Textauszug:
_ _ _ _
Wir haben ein E-Auto

Ich traf neulich jemanden, der wusste nicht, was das bedeutet, hinten ein E in der Autonummer. Es bedeutet: Dies ist ein E-Auto und mithin ein Kraftfahrzeug, das mit Elektromotor fährt. Wir haben so eins. Seit drei Wochen. Ganz ruhig. Ein kleines Modell aus Frankreich. Ein Drittel des Preises legten Staat und Hersteller als Rabatt dazu, am Ende war’s bezahlbar, auch für uns.

Aber daran, dass offenbar verblüffend viele Leute in diesem sich doch auf seine hohen technischen Standards etwas einbildenden Land immer noch nicht wissen, was das E am Ende einer Autonummer in Deutschland bedeutet, kann man sehen, wie weit hinten dran dieses Land international in dieser Frage offenbar ist.

Ich gestehe, ich weiß es auch erst, seit meine Frau das E-Auto gekauft hat. Seitdem aber geht mir jeden Tag ein Licht auf. Man muss diese Autos zum Beispiel ab und an ja aufladen. Ein Problem. Denn im Gegensatz zum Brennstoff Benzin mit seinen Tanksäulen gibt es für den Fließstoff Strom immer noch zu wenige Ladestationen.

Die Zukunft ist seit langem absehbar, in der es in jeder Garage, in Tiefgaragen und Parkhäusern ohnehin, überall standardmäßig Ladestationen geben wird; so wie es irgendwann zu Beginn des 20. Jahrhunderts in jedem Neubau die damals sicher futuristisch wirkenden Steckdosen und Lichtschalter gab. Danach aber, dass man sich sehenden Auges auf diese Zukunft zubewegt und vorbereitet hätte, sieht es 2021 in der bundesdeutschen Politik und Wirtschaft nicht aus.
_ _ _ _
Aufgabe A: Schreibe aus dem Textauszug über das E-Auto alles von „Ich gestehe, ich“ bis hinunter zu „zu wenige Ladestationen.“ unverändert ab.
Aufgabe B: Führe den Text über das E-Auto im Anschluss an seinen letzten Satz weiter.
_ _ _ _
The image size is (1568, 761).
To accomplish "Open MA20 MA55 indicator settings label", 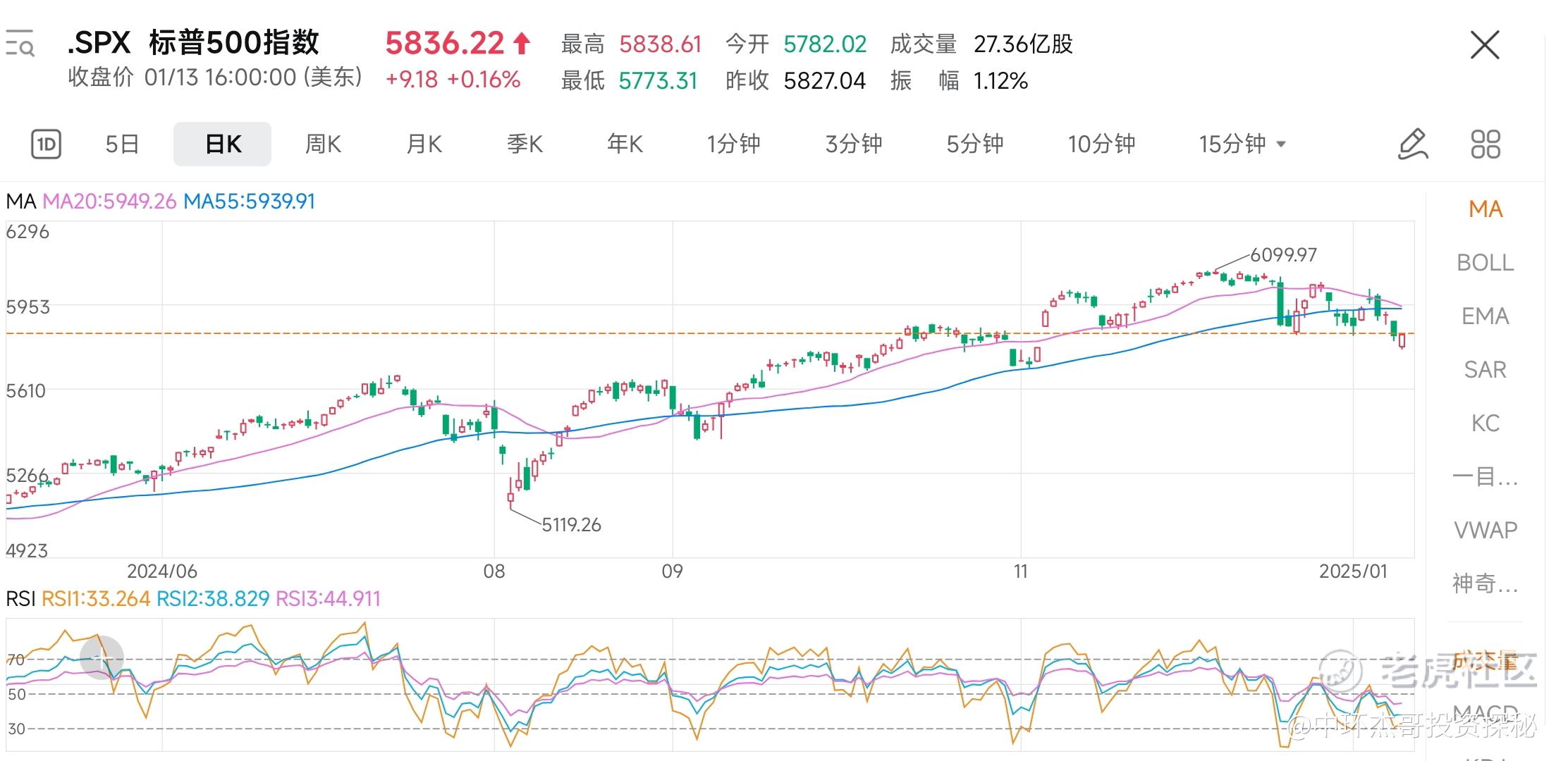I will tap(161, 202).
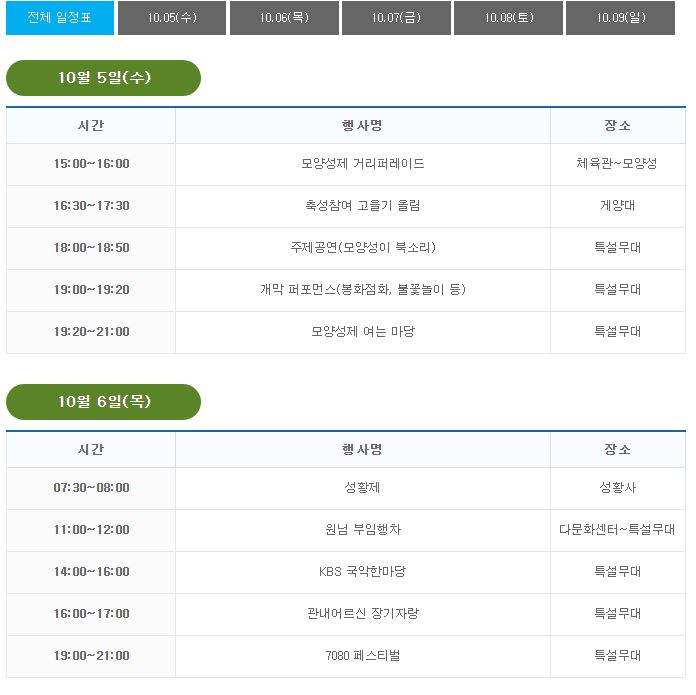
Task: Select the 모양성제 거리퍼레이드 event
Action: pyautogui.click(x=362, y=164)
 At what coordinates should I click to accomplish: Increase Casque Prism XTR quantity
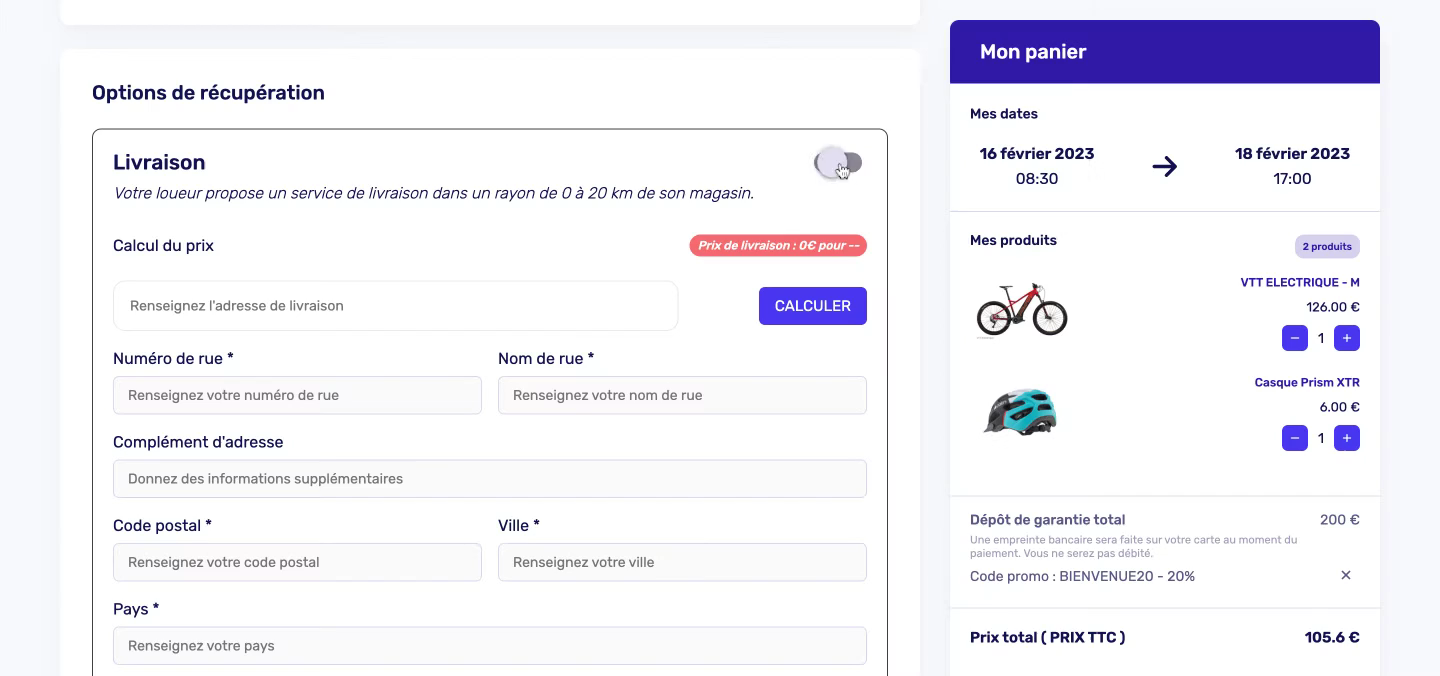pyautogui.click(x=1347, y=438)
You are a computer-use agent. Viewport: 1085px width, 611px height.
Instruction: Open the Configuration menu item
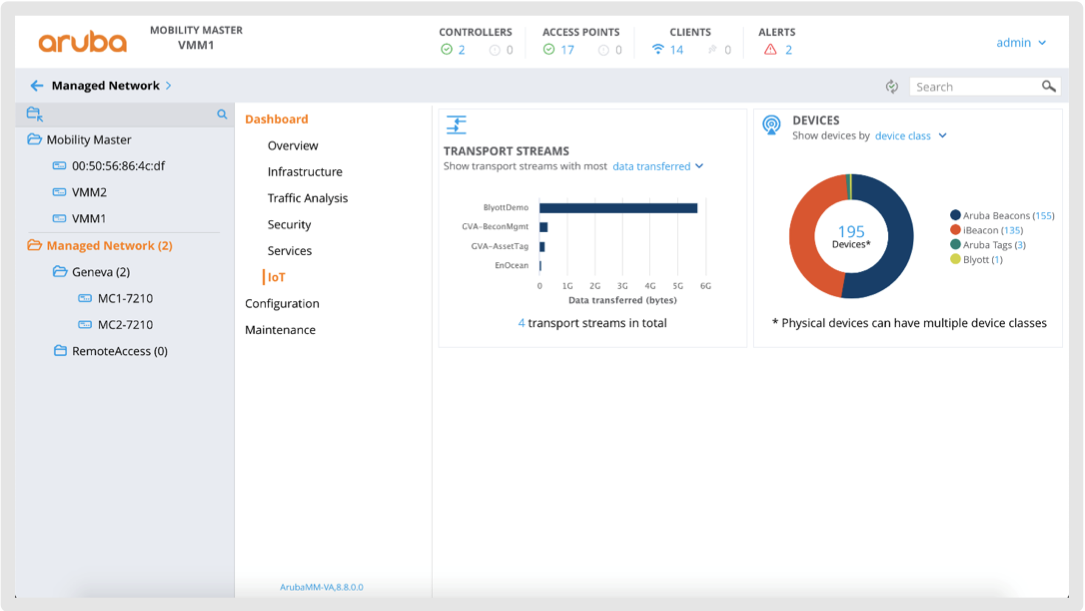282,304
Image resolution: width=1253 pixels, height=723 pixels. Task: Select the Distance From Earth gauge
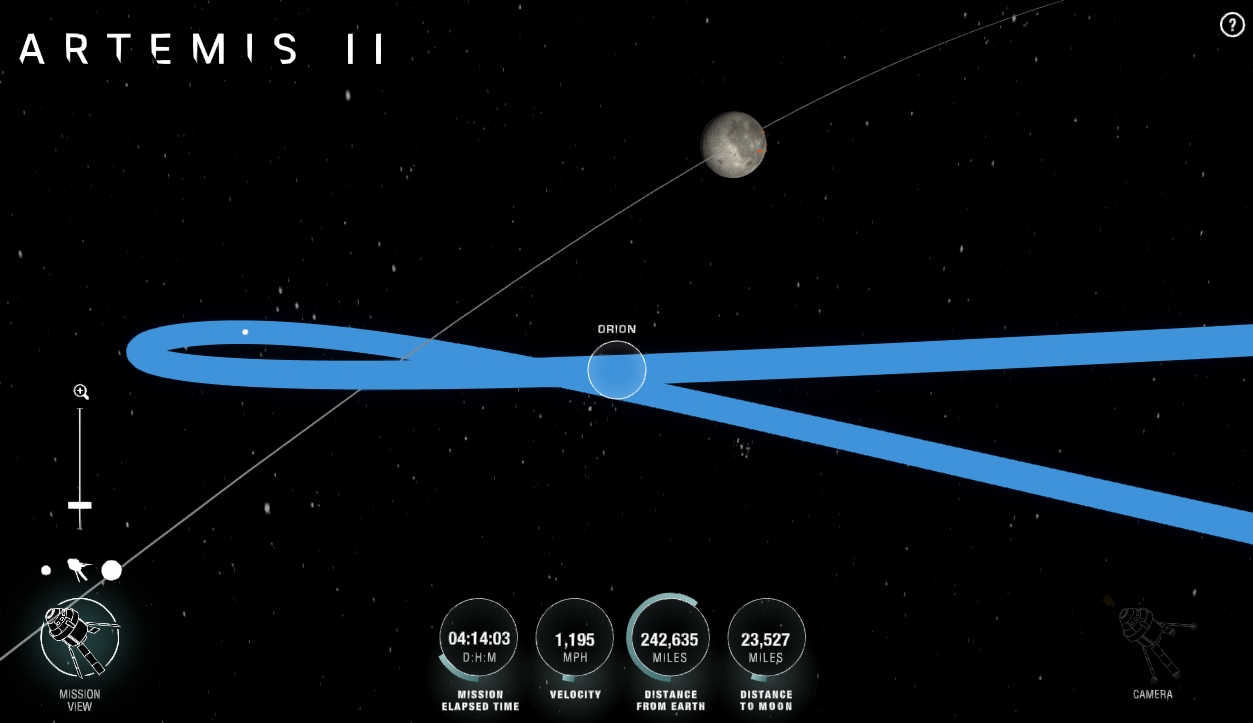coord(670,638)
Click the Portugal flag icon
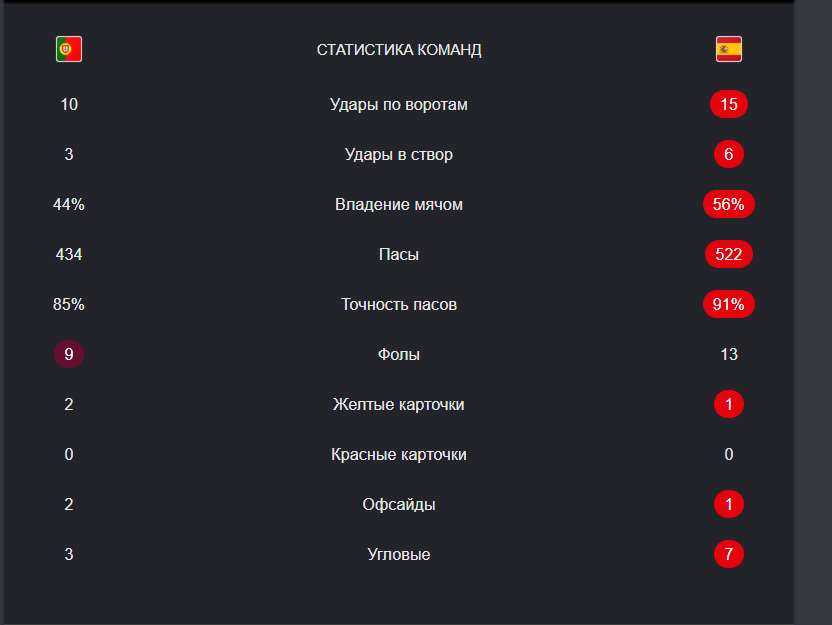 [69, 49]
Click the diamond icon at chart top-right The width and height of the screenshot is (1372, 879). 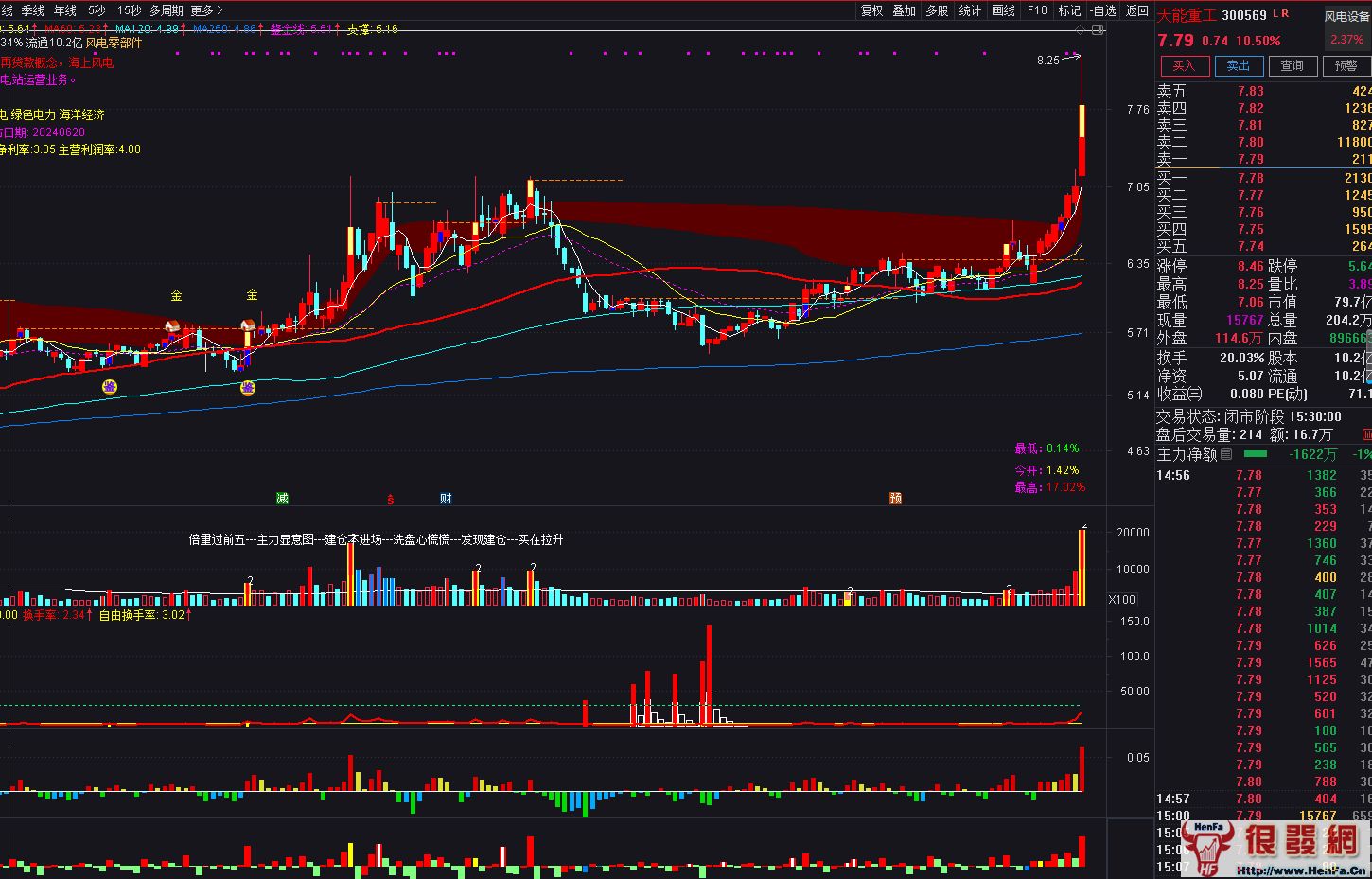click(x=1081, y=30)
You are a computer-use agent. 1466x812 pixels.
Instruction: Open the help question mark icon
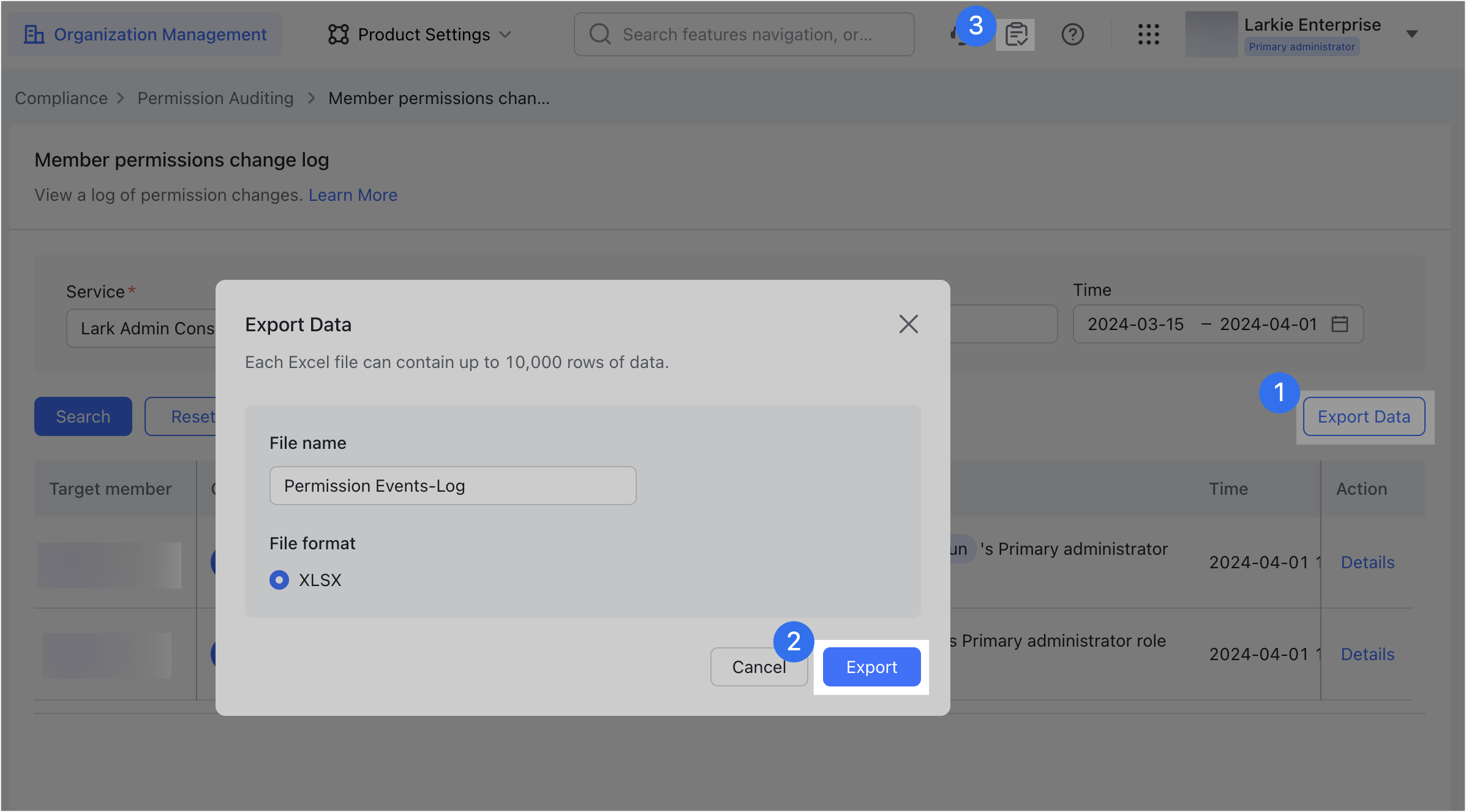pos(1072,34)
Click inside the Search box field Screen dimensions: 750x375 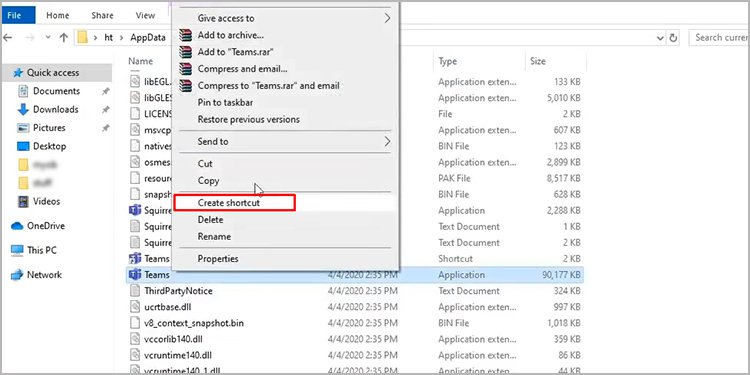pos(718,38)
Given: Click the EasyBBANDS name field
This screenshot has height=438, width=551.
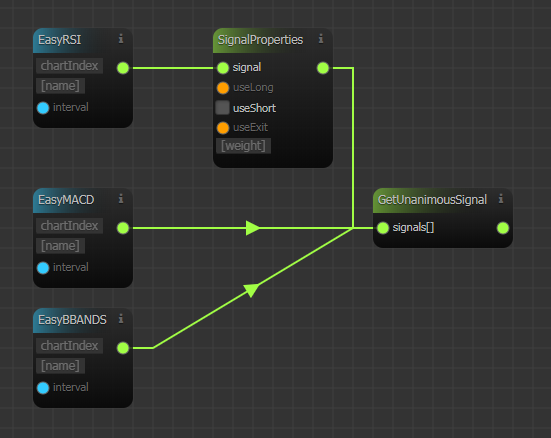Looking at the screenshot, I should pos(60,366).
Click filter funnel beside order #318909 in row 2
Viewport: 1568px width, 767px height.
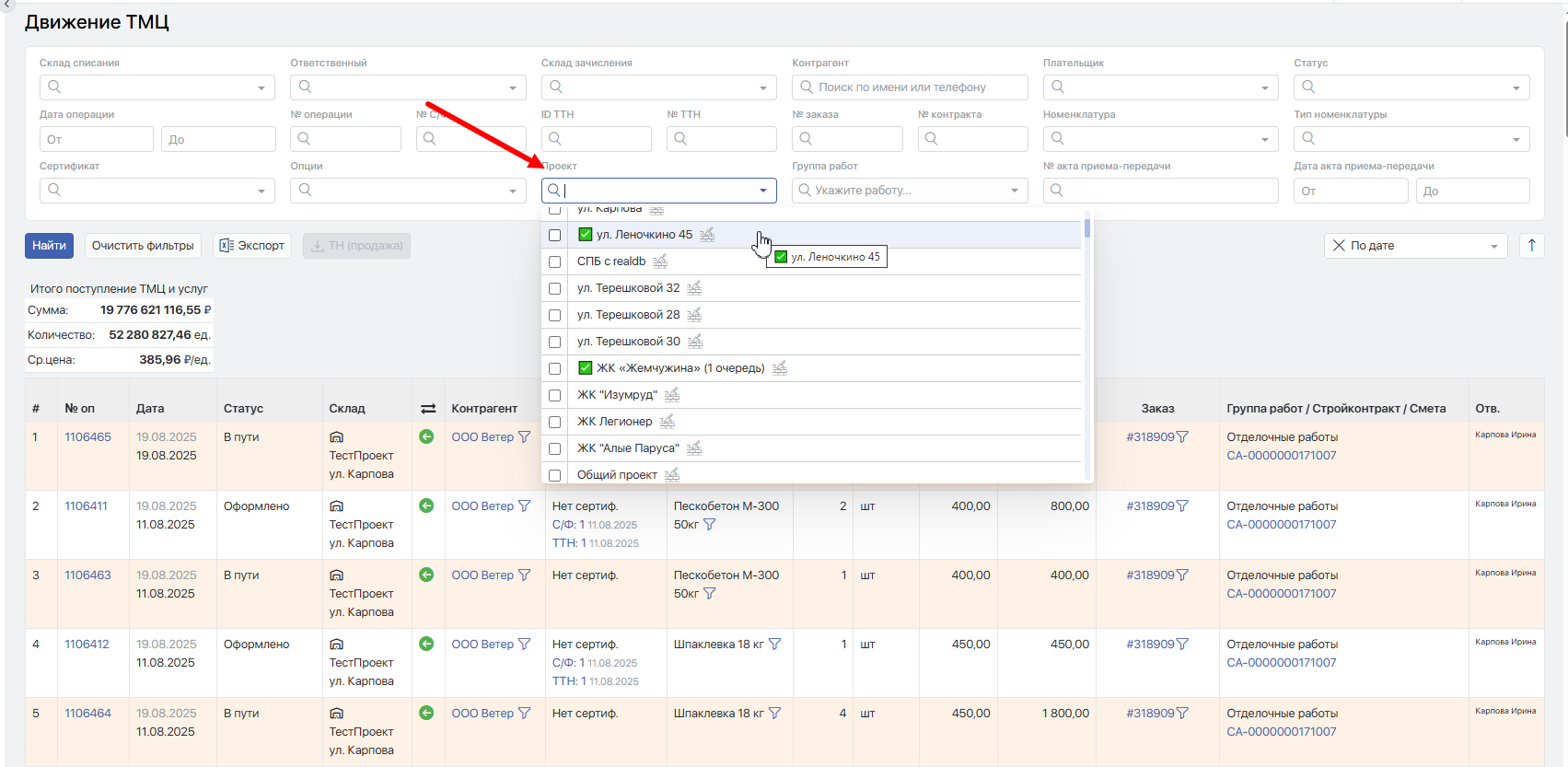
_ _ _ _
Antwort A:
Ich gestehe, ich weiß es auch erst, seit meine Frau das E-Auto gekauft hat. Seitdem aber geht mir jeden Tag ein Licht auf. Man muss diese Autos zum Beispiel ab und an ja aufladen. Ein Problem. Denn im Gegensatz zum Brennstoff Benzin mit seinen Tanksäulen gibt es für den Fließstoff Strom immer noch zu wenige Ladestationen.

Antwort B:
Zum Aufladen brauchen die Nutznießer eines Elektromobils sogenannte Ladekarten. Auch da ein Problem. Wahrscheinlich hängt es mit der ökonomischen Logik des Wirtschaftssystems zusammen, in dem wir uns zwangsläufig bewegen. So eine Ladestation möchte nämlich wissen, ob die Leute, die sich da ihr dickes Ladekabel ans E-Auto stecken, auch zahlungsfähig sind. Und da muss es, wenn der Laden laufen soll, in einer freiheitlichen Demokratie vielleicht nicht von allem immer alles geben, aber auf alle Fälle immer genug Stromanbieter, die hat der freie Bürger auf jeden Fall voll verdient. Für ihn hat das Ganze, wenn er ein E-Auto besitzt, allerdings zur Folge, dass er nach Möglichkeit für jede Ladesäule immer die Karte der richtigen Firma dabeihaben sollte. Denn nicht völlig auszuschließen ist unserer Erfahrung nach, dass sein Kartensortiment die Angebotsmenge einer freien Marktwirtschaft nicht voll abdeckt.

Aber sonst? Viel Erfreuliches von unserem E-Auto. Es geht zwar für unsere Begriffe, wenn man es lässt, in aller Stille ab wie eine Rakete. Aber es hat auch eine sogenannte Eco-Taste, die den Verbrauch auf sparsam drosselt: Wenn eins die drückt, fährt das Auto nicht mehr als etwa 103. Es hat mir noch nie so viel Spaß gemacht, 103 zu fahren. 103 ist eine, halbwegs modernen Menschen wie mir durchaus gemäße Geschwindigkeit. Ich fühle mich bei 103 der Natur irgendwo noch etwas nah. Natürlich nicht so nah wie auf dem Fahrrad (ich grüße bei der Gelegenheit alle E-Radfahrer, die wackeren Treter des Klapprads nicht zu vergessen). Aber im E-Auto lebt eins immerhin, wenn auch vielleicht nicht wirklich mit der Natur im Einklang, so doch ihr gegenüber mit einigen Schuldgefühlen weniger.

Noch gibt es Autobahnen – ein wenig zu träumen sei ab hier gestattet. In jener Zukunft nämlich, die wenigstens eine Zeit lang dem Elektromobil gehören wird, muss, damit es so kommt, wie wir es uns wünschen, die Gesellschaft auf eine Weise organisiert sein, die in ihrer Vernünftigkeit der schon sehr angenehmen Rationalität des E-Autos ähnelt. Da so etwas keinesfalls die Märkte hinkriegen, muss die Lösung des Problems jenseits der Märkte liegen. Und wie die Lösung im einzelnen auch aussehen mag: Sie wird das Aus für die Autobahnen bedeuten und damit das Aus auch fürs Autowesen der Vergangenheit samt dazugehörigem Wirtschaftssystem.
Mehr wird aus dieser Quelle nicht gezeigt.